[Pixel coordinate grounding data]

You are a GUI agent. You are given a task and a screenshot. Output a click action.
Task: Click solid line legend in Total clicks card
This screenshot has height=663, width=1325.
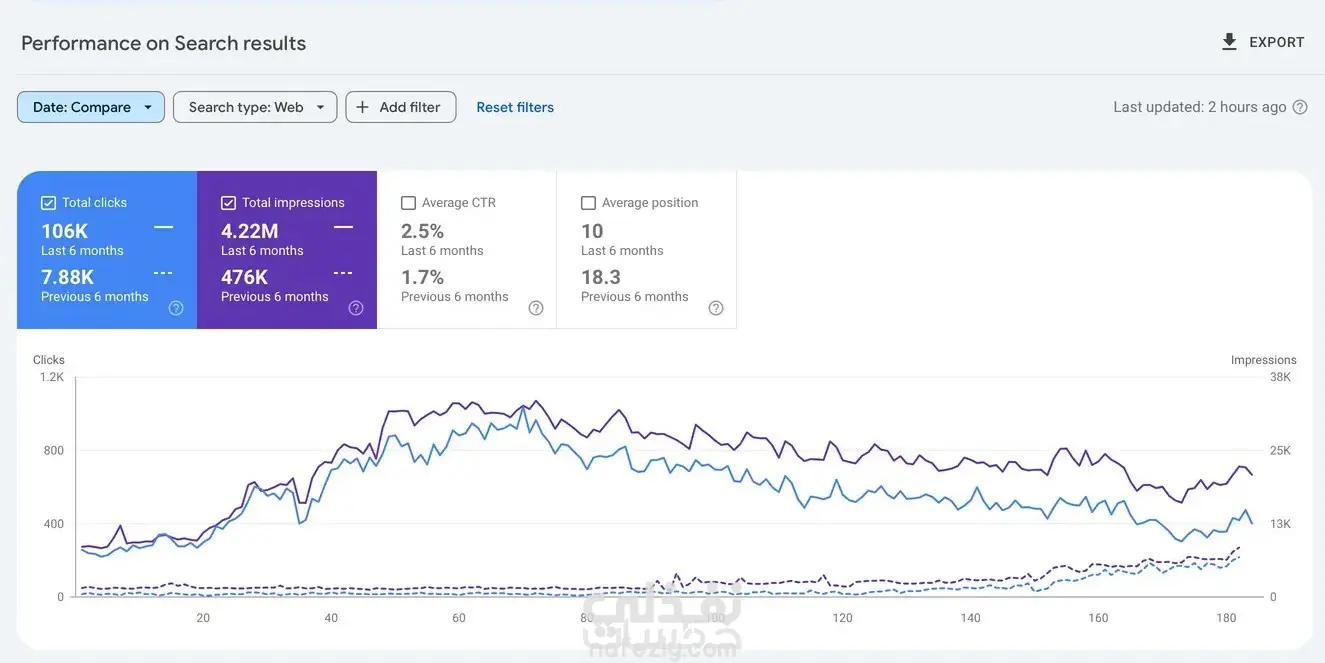coord(163,228)

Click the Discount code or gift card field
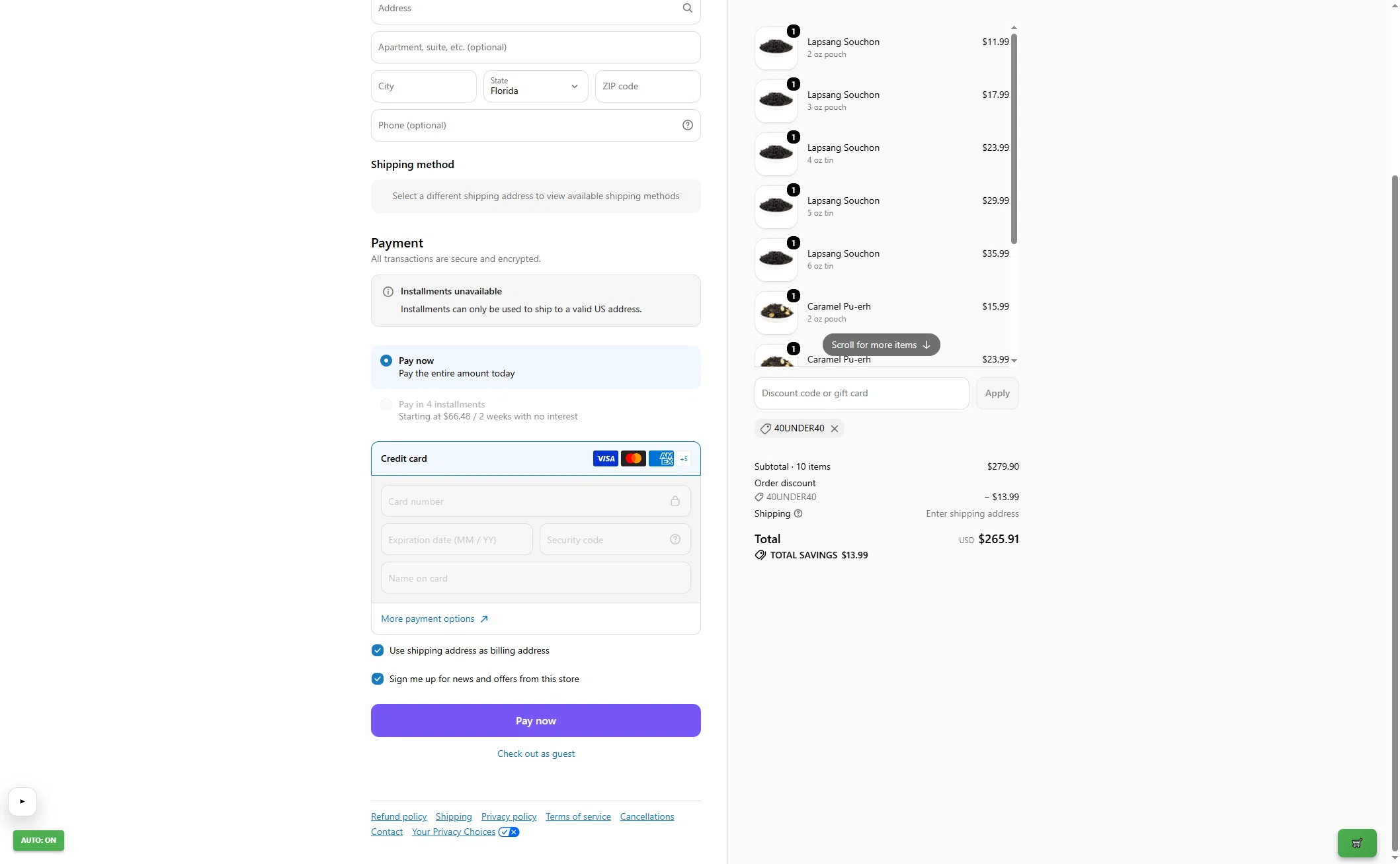(862, 393)
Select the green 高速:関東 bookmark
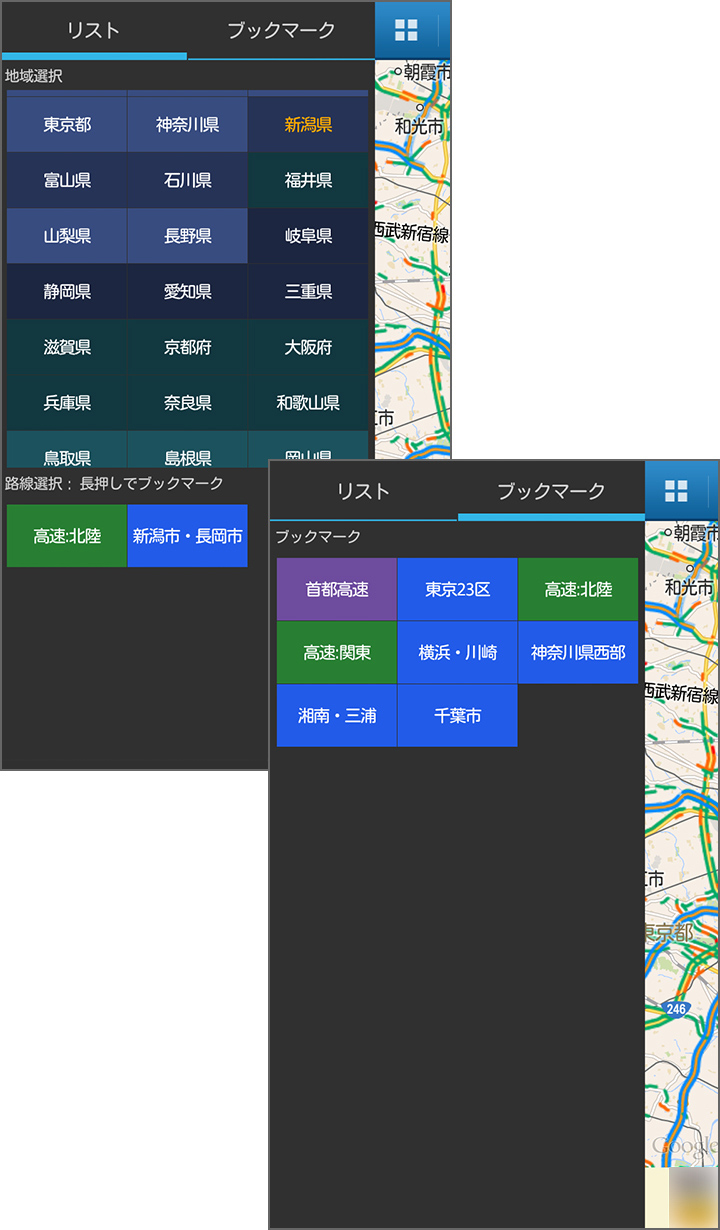Screen dimensions: 720x1230 point(337,653)
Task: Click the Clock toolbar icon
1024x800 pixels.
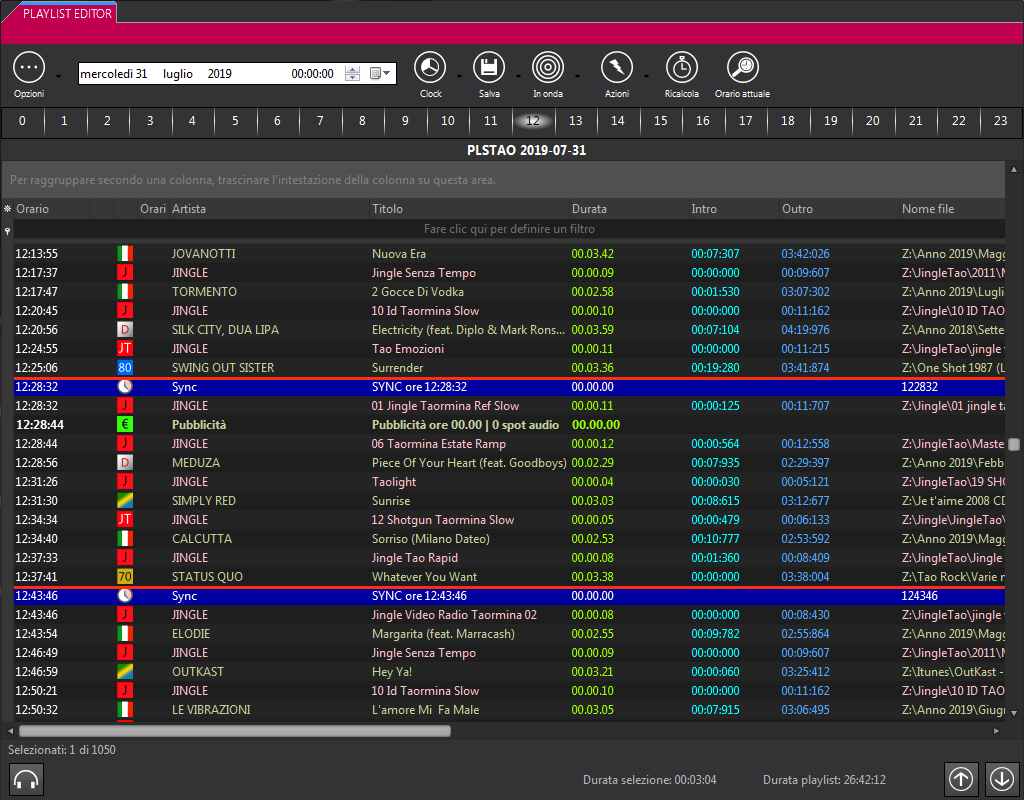Action: coord(430,68)
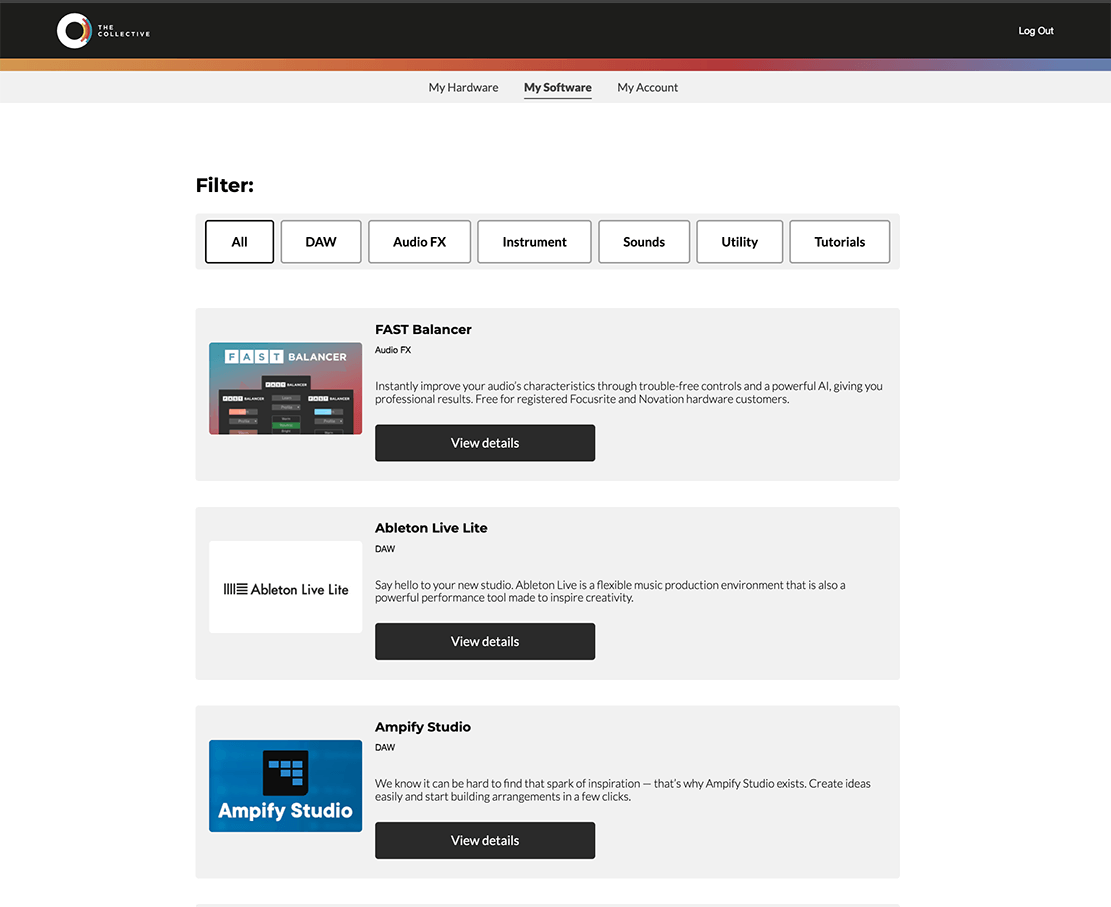This screenshot has width=1111, height=907.
Task: Click the Ampify Studio product image
Action: pyautogui.click(x=285, y=786)
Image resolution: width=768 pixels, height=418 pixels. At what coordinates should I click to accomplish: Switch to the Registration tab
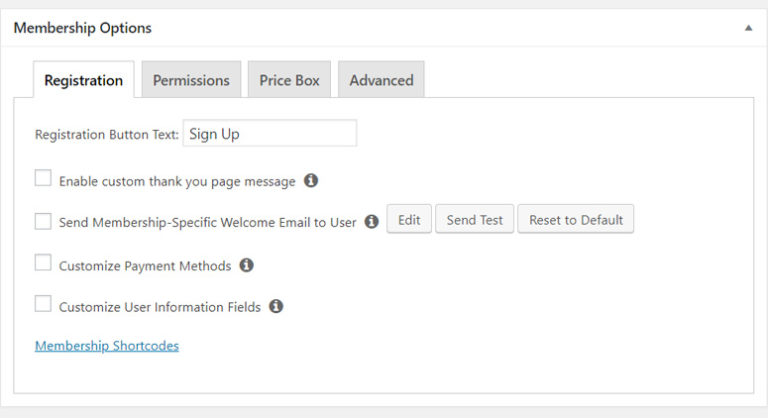(83, 81)
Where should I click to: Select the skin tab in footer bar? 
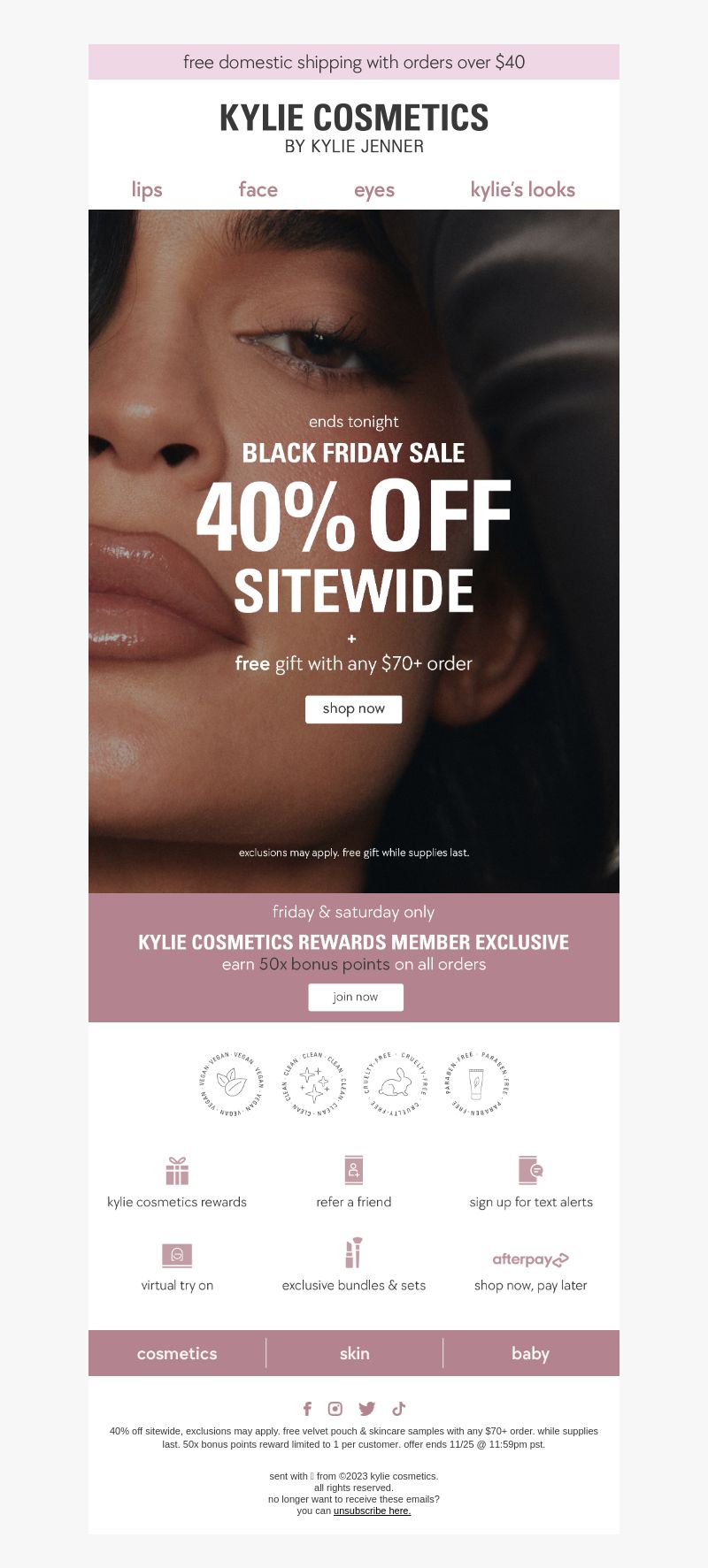click(354, 1353)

WORK REQUEST
Without the pictures, restate all the entries above exactly.

TASK SOLUTION
You are a GUI agent. You are given a task and a screenshot. Output a click action.
Task: Click solid line legend in Total clicks card
This screenshot has height=663, width=1325.
coord(163,228)

Click the Discount code or gift card field
(862, 393)
Select the green 高速:関東 bookmark
Screen dimensions: 720x1230 point(337,653)
Task: Click the Clock toolbar icon
1024x800 pixels.
Action: coord(430,68)
This screenshot has width=1111, height=907.
Task: Click the Ampify Studio product image
Action: pyautogui.click(x=285, y=786)
Image resolution: width=768 pixels, height=418 pixels. At what coordinates should I click to accomplish: Switch to the Registration tab
(83, 81)
Where should I click to: Select the skin tab in footer bar? 
click(354, 1353)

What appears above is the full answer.